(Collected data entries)
┄┄┄┄┄┄

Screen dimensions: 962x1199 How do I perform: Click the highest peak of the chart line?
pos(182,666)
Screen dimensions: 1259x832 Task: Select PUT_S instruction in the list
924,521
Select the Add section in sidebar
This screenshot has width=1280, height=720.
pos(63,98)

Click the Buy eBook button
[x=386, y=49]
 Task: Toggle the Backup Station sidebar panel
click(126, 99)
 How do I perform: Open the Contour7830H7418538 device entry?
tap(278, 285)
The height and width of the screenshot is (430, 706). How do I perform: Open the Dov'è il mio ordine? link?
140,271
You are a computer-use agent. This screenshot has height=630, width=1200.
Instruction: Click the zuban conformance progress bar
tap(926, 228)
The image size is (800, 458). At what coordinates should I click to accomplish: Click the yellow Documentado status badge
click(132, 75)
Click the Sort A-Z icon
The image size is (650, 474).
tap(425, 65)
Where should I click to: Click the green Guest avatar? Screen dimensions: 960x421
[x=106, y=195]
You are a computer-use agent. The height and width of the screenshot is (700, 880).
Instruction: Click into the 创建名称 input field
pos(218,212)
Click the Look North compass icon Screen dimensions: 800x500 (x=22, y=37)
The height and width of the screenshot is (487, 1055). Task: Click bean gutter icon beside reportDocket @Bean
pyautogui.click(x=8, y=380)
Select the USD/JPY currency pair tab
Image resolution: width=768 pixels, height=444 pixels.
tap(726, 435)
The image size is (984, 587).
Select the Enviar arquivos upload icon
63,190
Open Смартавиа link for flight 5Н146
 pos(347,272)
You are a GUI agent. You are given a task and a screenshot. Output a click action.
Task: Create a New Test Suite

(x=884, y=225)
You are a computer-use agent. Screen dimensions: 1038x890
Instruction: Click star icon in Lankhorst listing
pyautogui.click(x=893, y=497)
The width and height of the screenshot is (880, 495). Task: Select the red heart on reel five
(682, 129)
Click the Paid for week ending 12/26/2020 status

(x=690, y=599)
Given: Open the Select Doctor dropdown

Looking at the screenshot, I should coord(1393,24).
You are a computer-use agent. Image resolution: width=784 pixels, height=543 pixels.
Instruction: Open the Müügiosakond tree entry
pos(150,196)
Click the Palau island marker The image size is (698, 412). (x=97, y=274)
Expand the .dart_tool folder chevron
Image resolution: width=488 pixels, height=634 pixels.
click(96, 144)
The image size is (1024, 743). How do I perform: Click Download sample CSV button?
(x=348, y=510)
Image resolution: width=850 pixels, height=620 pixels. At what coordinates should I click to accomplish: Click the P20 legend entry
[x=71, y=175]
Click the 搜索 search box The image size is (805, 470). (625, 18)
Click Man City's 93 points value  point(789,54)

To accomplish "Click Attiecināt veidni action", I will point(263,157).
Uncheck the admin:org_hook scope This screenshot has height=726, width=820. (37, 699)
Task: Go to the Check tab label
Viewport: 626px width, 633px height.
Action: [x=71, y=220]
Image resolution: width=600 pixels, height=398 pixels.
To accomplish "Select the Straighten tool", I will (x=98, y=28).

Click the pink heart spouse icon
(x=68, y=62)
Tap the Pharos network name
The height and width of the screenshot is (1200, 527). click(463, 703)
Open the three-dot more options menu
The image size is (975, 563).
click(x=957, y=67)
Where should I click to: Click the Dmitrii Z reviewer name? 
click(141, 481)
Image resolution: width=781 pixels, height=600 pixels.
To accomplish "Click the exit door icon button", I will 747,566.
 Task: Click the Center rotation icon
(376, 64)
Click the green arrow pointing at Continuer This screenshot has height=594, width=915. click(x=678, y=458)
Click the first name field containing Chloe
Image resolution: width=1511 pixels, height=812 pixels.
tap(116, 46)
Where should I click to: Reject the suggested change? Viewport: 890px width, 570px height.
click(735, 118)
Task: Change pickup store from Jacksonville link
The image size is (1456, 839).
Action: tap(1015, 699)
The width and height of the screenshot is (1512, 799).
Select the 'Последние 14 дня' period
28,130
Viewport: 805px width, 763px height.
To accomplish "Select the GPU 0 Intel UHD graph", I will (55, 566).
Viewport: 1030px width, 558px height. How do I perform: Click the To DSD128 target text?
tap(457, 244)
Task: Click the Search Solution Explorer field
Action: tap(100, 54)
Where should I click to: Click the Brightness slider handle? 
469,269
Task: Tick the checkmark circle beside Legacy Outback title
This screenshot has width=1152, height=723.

┄┄┄┄┄┄

Exactly the lines from the start of the entries through the one bearing "You are a computer-use agent. The" are to be output, with both ends included.

◆ **RESPONSE**:
Screen dimensions: 962x1199 How do I perform: Click the highest peak of the chart line?
pos(182,666)
Screen dimensions: 1259x832 Task: Select PUT_S instruction in the list
924,521
Select the Add section in sidebar
This screenshot has width=1280, height=720.
pos(63,98)

Click the Buy eBook button
[x=386, y=49]
 Task: Toggle the Backup Station sidebar panel
click(126, 99)
 How do I perform: Open the Contour7830H7418538 device entry?
tap(278, 285)
The height and width of the screenshot is (430, 706). How do I perform: Open the Dov'è il mio ordine? link?
140,271
You are a computer-use agent. This screenshot has height=630, width=1200.
Instruction: Click the zuban conformance progress bar
tap(926, 228)
The image size is (800, 458). At what coordinates should I click to accomplish: Click the yellow Documentado status badge
click(132, 75)
Click the Sort A-Z icon
The image size is (650, 474).
tap(425, 65)
Where should I click to: Click the green Guest avatar? Screen dimensions: 960x421
[x=106, y=195]
You are a computer-use agent. The height and width of the screenshot is (700, 880).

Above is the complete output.